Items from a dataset
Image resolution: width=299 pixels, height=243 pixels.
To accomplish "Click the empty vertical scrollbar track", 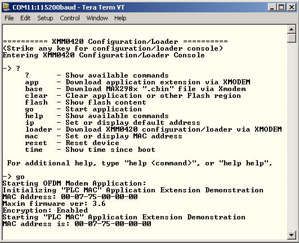I will click(291, 137).
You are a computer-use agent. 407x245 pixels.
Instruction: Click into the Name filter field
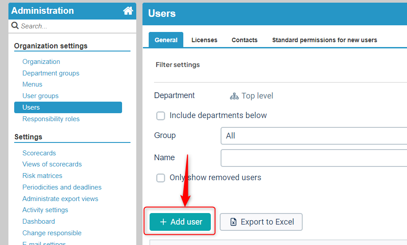(313, 158)
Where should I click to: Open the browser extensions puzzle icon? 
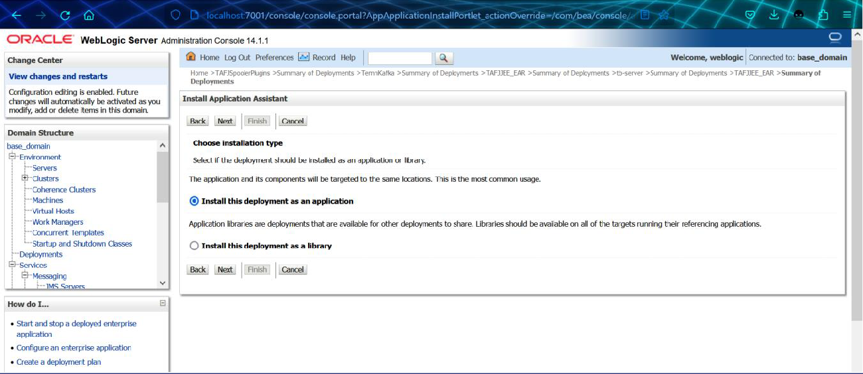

- Challenge: Gather every line of the entries that contains the word "pixels".

- Complete output:
Image resolution: width=299 pixels, height=243 pixels.
You are a computer-use agent. 407x245 pixels.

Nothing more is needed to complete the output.